**Short problem 1**
Please write out the text about Fausett, starting at "On June 10 at" and ending at "the fifth inning.".
**Short problem 2**
Answer these questions from the text about Fausett, labeling each answer to match:
(a) Who was the first batter Fausett struck out on June 10?
(b) In which ballpark did Fausett pitch on June 1?
(c) How old was Joe Nuxhall when he replaced Fausett on the mound?
**Short problem 3**
Decide whether each statement agrees with the text about Fausett. Answer yes or no, and quote the words from the text that settle it.
(a) Fausett's first big-league hit was a double.
(b) Chuck Aleno started four games at third base before Fausett got his chance.
(c) Fausett gave up no runs when he pitched on June 1.

**Text section**
>>>

Steve Mesner was the Reds’ third baseman on Opening Day, April 18. Fausett made his major-league debut in that game, flying out as a pinch-hitter to end a 3-0 loss to the Cubs.

Mesner was the Reds’ starting third baseman for the first three games of the season; Chuck Aleno started the next four. And then Fausett got his shot. He started and batted sixth on April 28 against Pittsburgh, driving in one of the Reds’ runs with a force out in a 2-0 victory.23 The next day he got his first big-league hit, a triple, in a 7-3 loss to the Pirates.

Fausett started six consecutive games, but after he got just two hits and a walk in 24 plate appearances, manager Bill McKechnie apparently had seen enough, and he did not start again.

On June 1 McKechnie put Fausett in to pitch with the Reds trailing the Phillies 4-2 after two innings at Philadelphia’s Shibe Park. Fausett allowed three hits and two runs over four innings. He made just one more appearance in a major-league uniform – in a game that made history.

On June 10 at Cincinnati’s Crosley Field, McKechnie summoned Fausett to the mound with the Reds trailing St. Louis 7-0 and two men on base in the top of the second inning. Fausett struck out the first batter he faced, Marty Marion, who would go on to win the National League Most Valuable Player Award that season, and got out of the inning without allowing another run. He pitched six more innings that afternoon and was cuffed around, giving up 10 hits and six walks, as the Cardinals scored six runs against him. But during that time Fausett got his final major-league hit, an infield single off Mort Cooper in the fifth inning.

At the start of the ninth inning McKechnie decided Fausett had done enough for the day, and he replaced him on the mound with 15-year-old Joe Nuxhall, who had signed a contract with the team in February and joined them after his high-school year ended. Nuxhall remains the youngest player ever to appear in a major-league game.

<<<

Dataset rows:
>>>

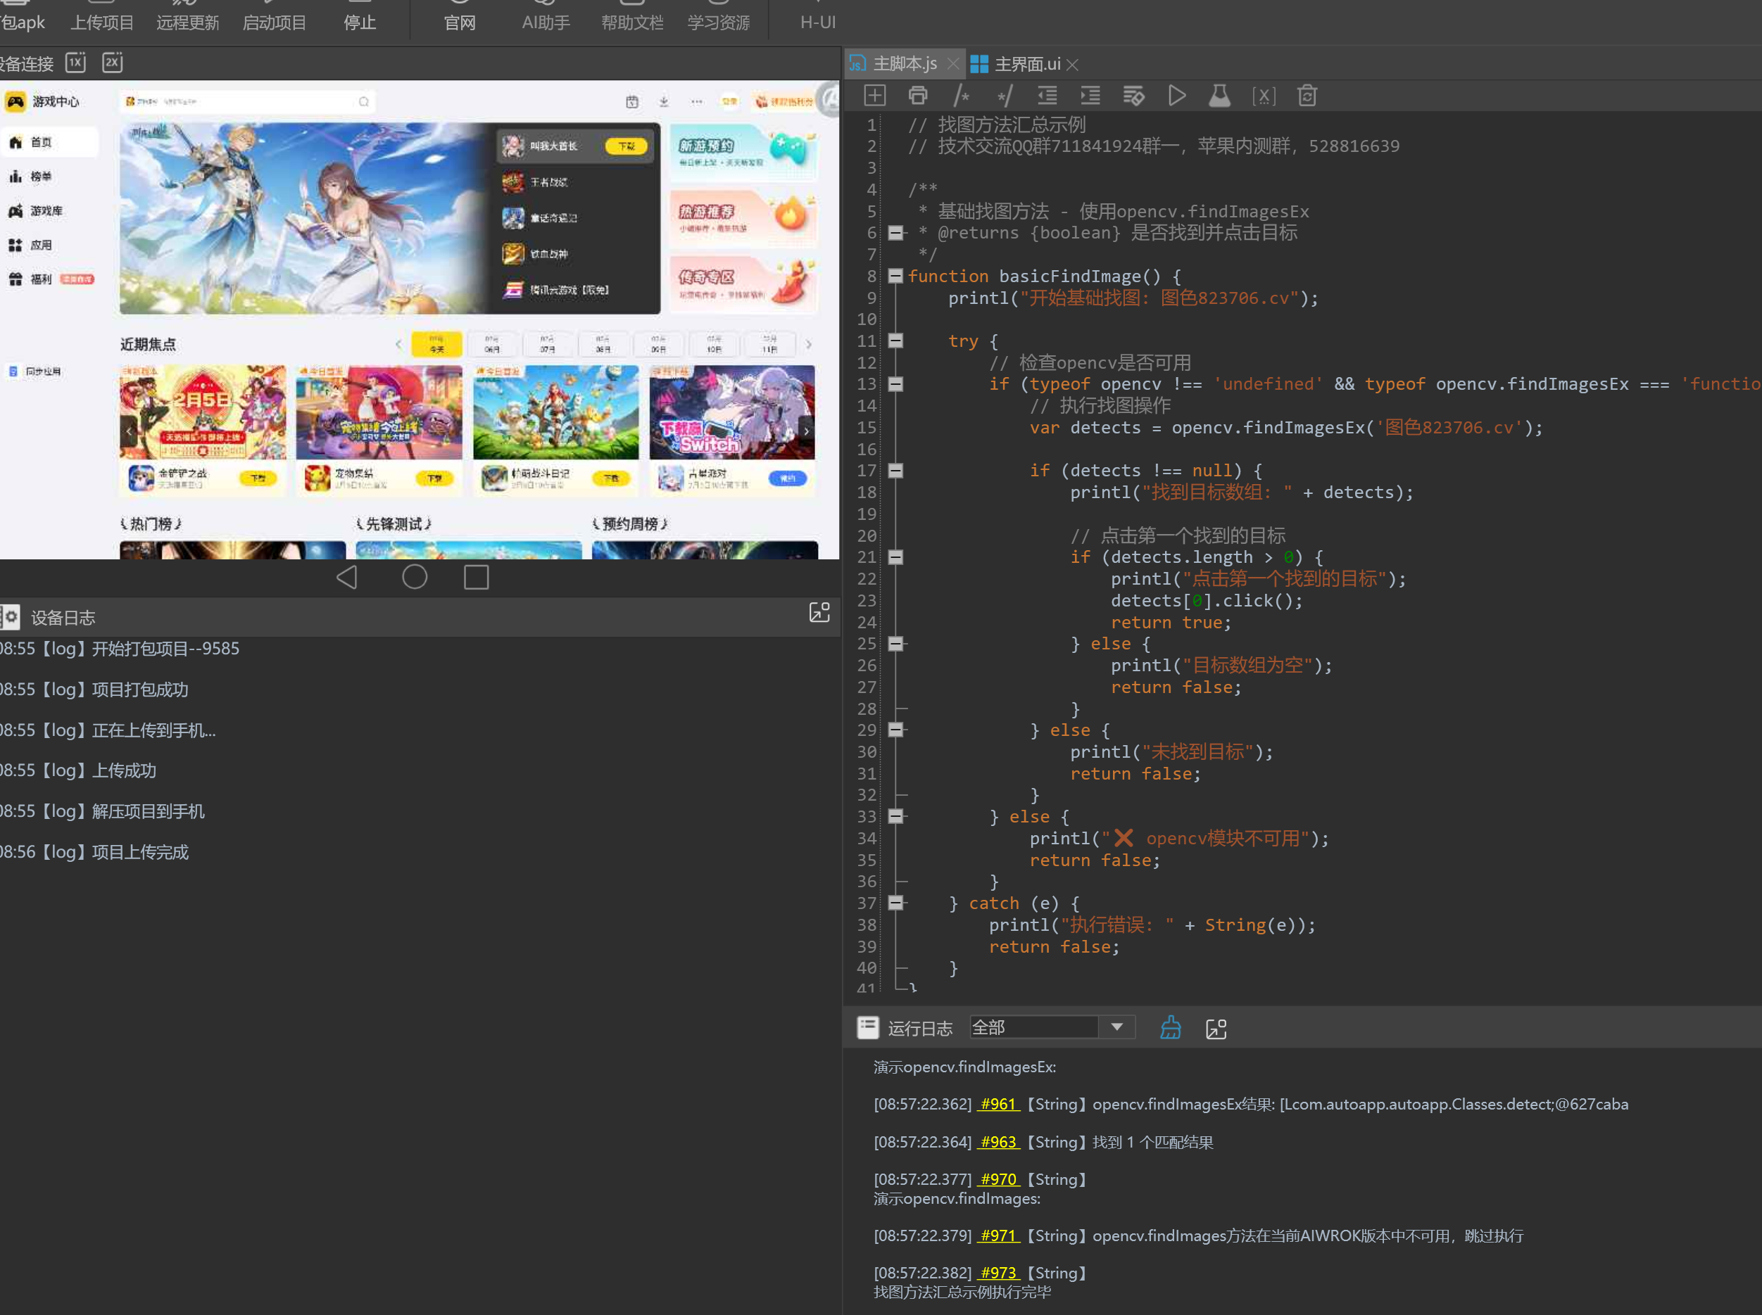Image resolution: width=1762 pixels, height=1315 pixels.
Task: Switch to the 主界面.ui tab
Action: (1026, 64)
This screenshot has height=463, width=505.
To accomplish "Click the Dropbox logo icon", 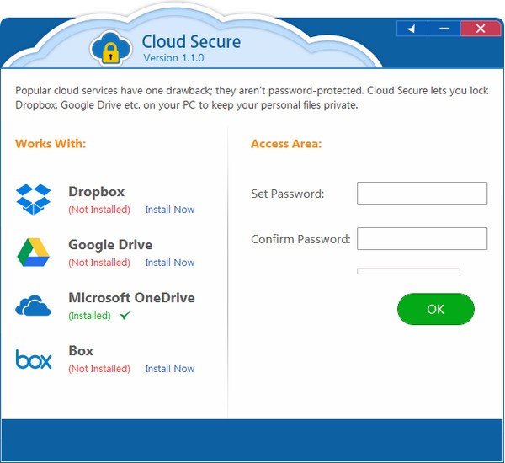I will tap(34, 200).
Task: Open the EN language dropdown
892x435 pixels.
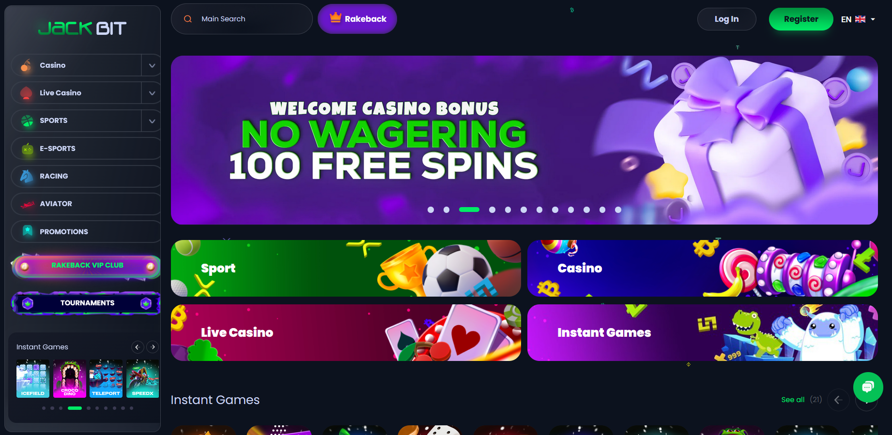Action: click(x=858, y=19)
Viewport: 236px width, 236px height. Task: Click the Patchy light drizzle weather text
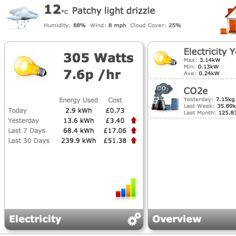pos(114,11)
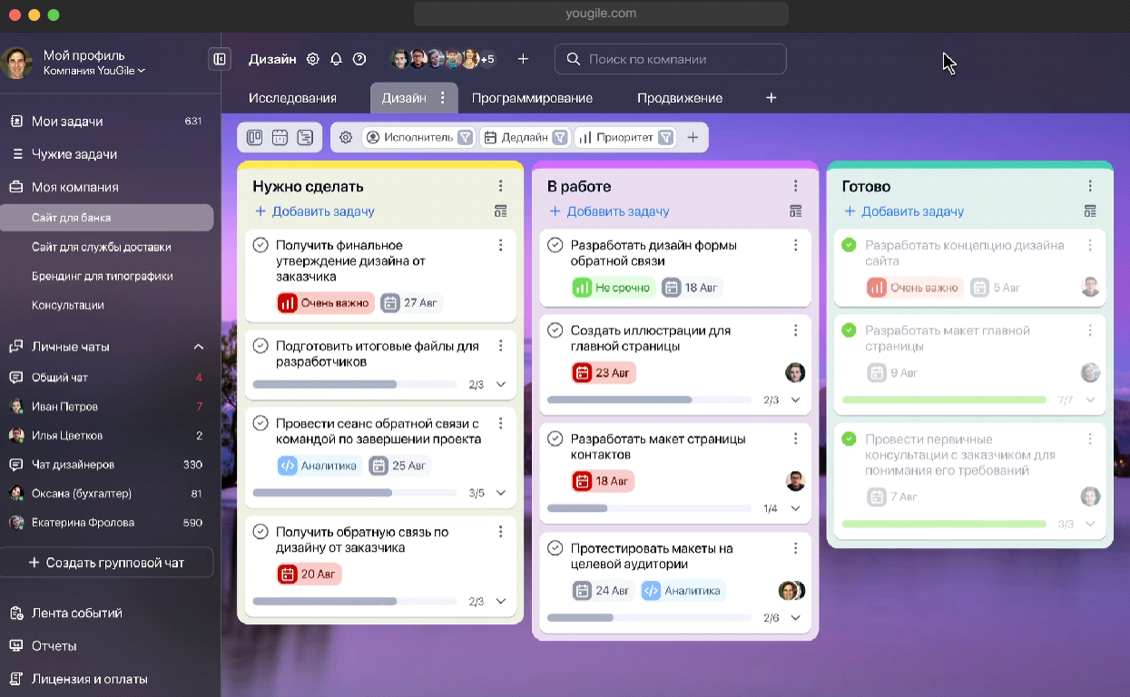Image resolution: width=1130 pixels, height=697 pixels.
Task: Mark 'Получить финальное утверждение' task complete
Action: (x=260, y=245)
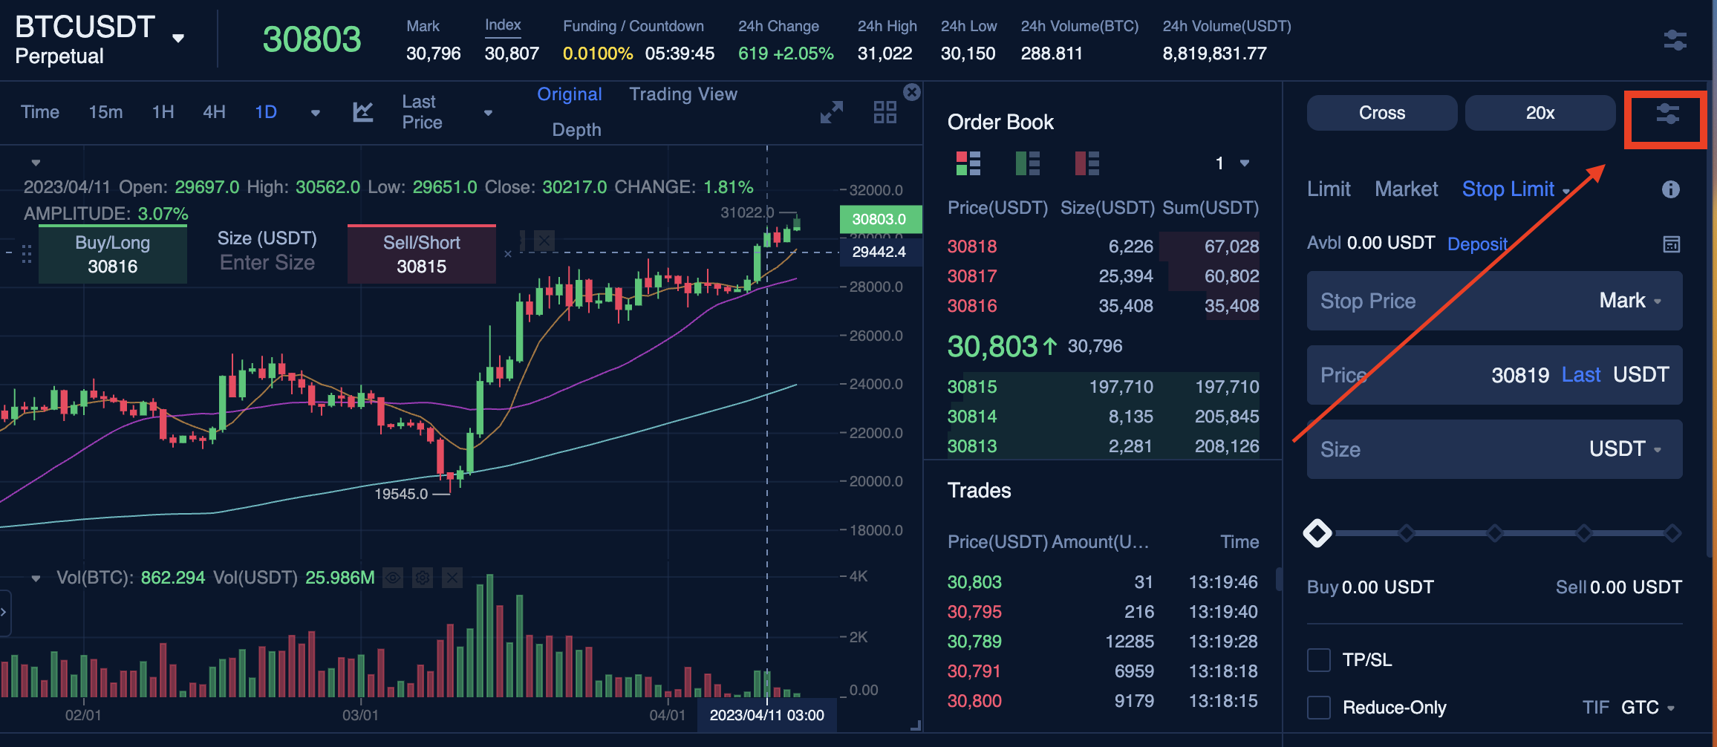1717x747 pixels.
Task: Open trading preferences icon in order panel
Action: pos(1667,114)
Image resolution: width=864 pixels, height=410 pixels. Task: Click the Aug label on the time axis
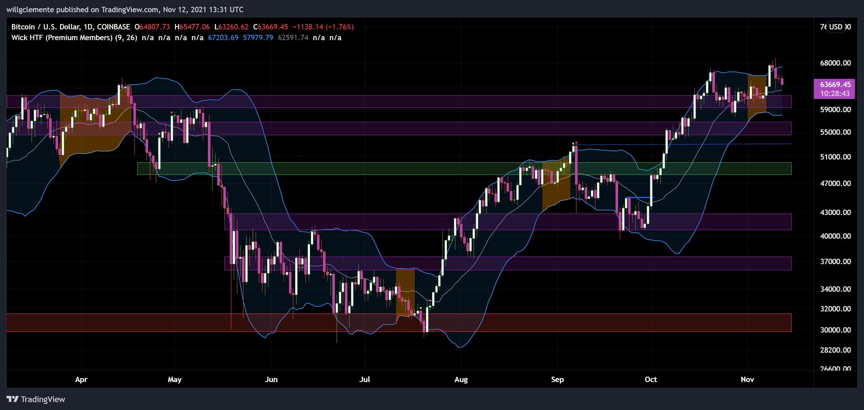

<<<

**Complete response 1**
On June 10 at Cincinnati’s Crosley Field, McKechnie summoned Fausett to the mound with the Reds trailing St. Louis 7-0 and two men on base in the top of the second inning. Fausett struck out the first batter he faced, Marty Marion, who would go on to win the National League Most Valuable Player Award that season, and got out of the inning without allowing another run. He pitched six more innings that afternoon and was cuffed around, giving up 10 hits and six walks, as the Cardinals scored six runs against him. But during that time Fausett got his final major-league hit, an infield single off Mort Cooper in the fifth inning.

**Complete response 2**
(a) Marty Marion
(b) Shibe Park
(c) 15

**Complete response 3**
(a) No: "he got his first big-league hit, a triple"
(b) Yes: "Chuck Aleno started the next four. And then Fausett got his shot."
(c) No: "Fausett allowed three hits and two runs over four innings."